Growing up, respect was never really presented to us as something neutral. There was already a hierarchy before we even entered the room.
First, there were older people.
Then among the older people, men ranked higher.
Then among the men, older men ranked even higher.
The father of the house. The Baálẹ̀. The “head” of the house.
Even in corporate spaces, most leadership structures still lean male. Most authority still looks masculine. Most people in power are still men.
And whether we admit it or not, society still naturally accords men more respect. Sometimes automatically. Sometimes even before they’ve done anything to earn it.
You even see it in small things. Little boys are given room to speak loudly. To interrupt. To take space. People laugh and say, “he’s a boy.”
Meanwhile, girls are taught softness very early. Be polite. Don’t talk too much. Don’t disrespect people. Smile.
Respect becomes something women are trained to perform long before we are taught to expect it in return.
That’s why you can simply be walking on the road and a random man will pass you and demand that you smile. And when they want to package that subtle demand for compliance, they use femininity to cajole you.
“Smile na, you’ll look more beautiful.” If I woze you! 🙄
As if you care about looking more beautiful to a random man you didn’t even know existed five seconds ago. Just existing without performing desirability is seen as disrespectful. To who, exactly?
And that’s why I’ve always found the statement “respect is reciprocal” a bit incomplete. Because as a woman, you can be minding your business completely and still be disrespected for simply existing.
A man can see you walking on the road and speak to you anyhow because he doesn’t like what you’re wearing. People catcall women openly, which, if you think about it deeply, is rooted in disrespect. Someone deciding they are entitled to your attention, your body, your reaction.
Even the way women are interrupted constantly. Spoken over. Dismissed. This is something I’ve seen happened in multiple scenarios; respect being withheld not because you did something wrong. But because you are a woman.
And the older I get, the more I realize something uncomfortable: As a woman, nobody is standing somewhere waiting to hand you dignity on a platter of gold.
You have to build parts of it yourself. Not because you are less deserving. But because this world does not naturally center women’s humanity the way it should.
Now, I’m not talking about becoming rude or defensive or trying to “prove” yourself every second. I’m talking about the small, quiet things women do that slowly shape how they are treated.
The things that tell people:
“I see value in myself.”
“The way you speak to me matters.”
“I am not disposable.”
And no, these things won’t magically fix patriarchy overnight. But I do think they change something internally.
And sometimes, that internal shift changes everything else after it.
There’s this analogy I keep thinking about.
You know how people handle fragile things more carefully once they realize they are expensive?

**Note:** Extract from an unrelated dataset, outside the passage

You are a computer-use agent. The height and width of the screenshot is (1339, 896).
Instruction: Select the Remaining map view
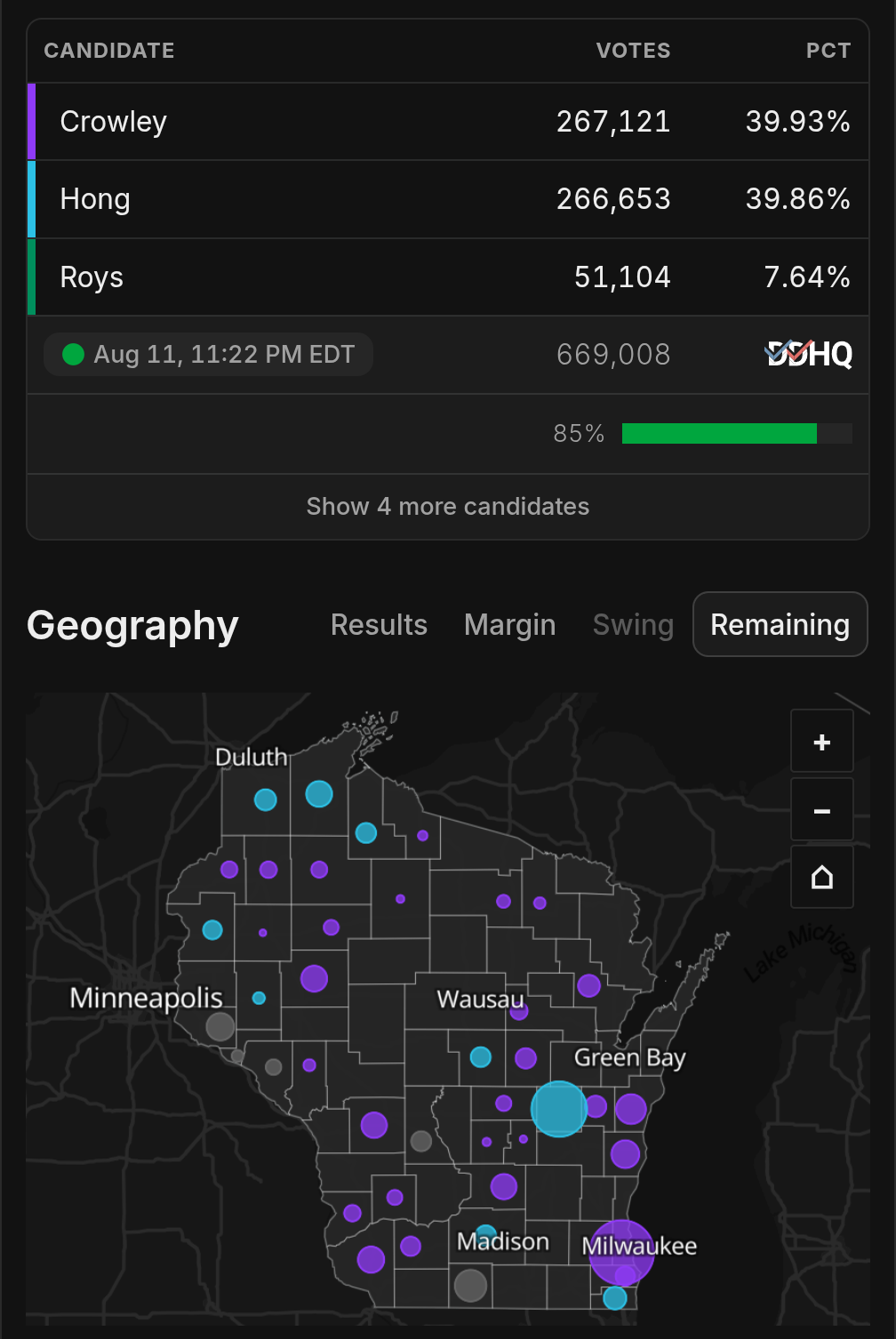click(780, 624)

A glass cup from a restaurant can break and people move on quickly. But let someone bring out a crystal wine glass they deeply value, suddenly everybody becomes more careful holding it.

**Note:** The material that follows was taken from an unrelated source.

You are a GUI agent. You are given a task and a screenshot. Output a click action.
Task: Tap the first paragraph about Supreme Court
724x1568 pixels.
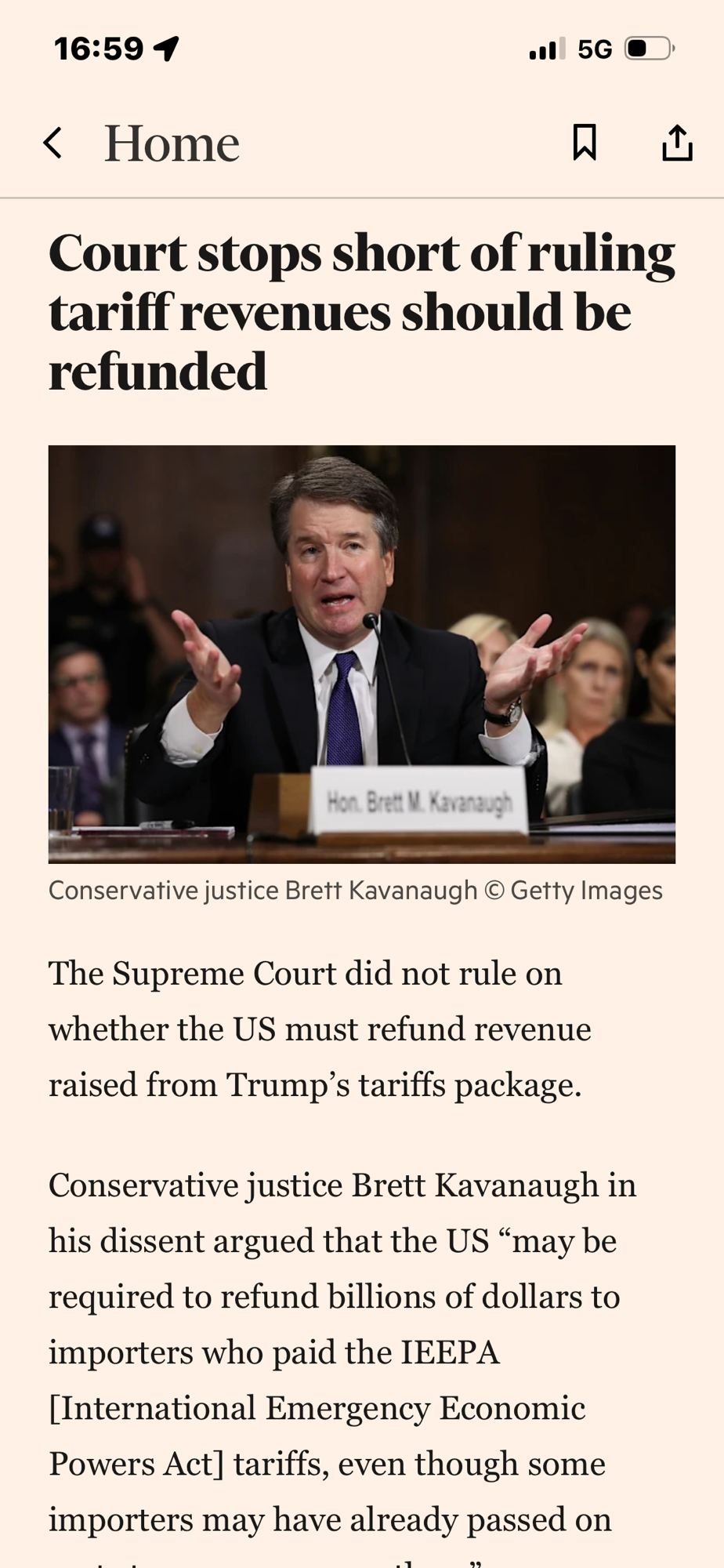tap(320, 1029)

Not because glass stopped being glass.
But because value changed the handling.
So sometimes, as women, part of our work is teaching people, quietly and consistently, that we are not things to handle carelessly.
So I sat down and wrote a list.
Little things. Small things. But significant things that I think help women gather respect for themselves, even in a world that doesn’t always offer it naturally.

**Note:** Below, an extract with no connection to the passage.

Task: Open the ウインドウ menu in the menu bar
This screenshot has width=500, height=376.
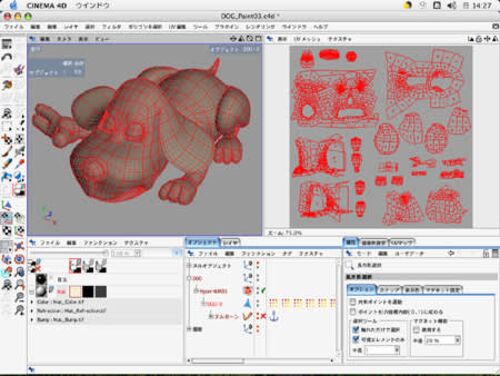Action: (93, 6)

1. Don’t let people mispronounce your name: Your name is not too long, too ethnic, or too difficult. If the world can learn to say Schwarzenegger without flinching, people can learn to say your name correctly - and it is your job to make sure they do. The next time someone butchers it and keeps moving, stop them gently and say it properly. And if you don’t like a nickname or short form, say it politely and clearly. You teach people how to address you by what you allow repeatedly.
2. Stop laughing at disrespect to make things less awkward: If something genuinely makes you uncomfortable, speak out or let your face reflect it. Don’t laugh because the room expects you to. Don’t smile to keep things comfortable. If your gut is telling you that what just happened was not okay, let your face be still - don’t let other people feel comfortable disrespecting you. A lot of women were raised to soften themselves in moments where they should have stayed firm.
3. Practice delayed gratification for things you know you’re still going to get anyway: The latest iPhone is out. The bag exists. The thing you want is right there. But you don’t have the money for it right now - not without doing something that compromises you, without having a conversation you’d rather not have, without accepting help from someone whose help comes with conditions. Here’s the thing: it’s not leaving the earth. So wait. Save. Get it on your own terms. That level of patience gives you respect than more women realize.
4. Do what you say you’re going to do - especially for yourself: Respect from other people is built on a foundation of how much you respect your own word. When you commit to something privately and then follow through, you are training yourself to be someone you can trust. And that matters because once you become a person who keeps her own promises, you will immediately notice when someone else isn’t keeping theirs - and you’ll have the self-respect to say something about it.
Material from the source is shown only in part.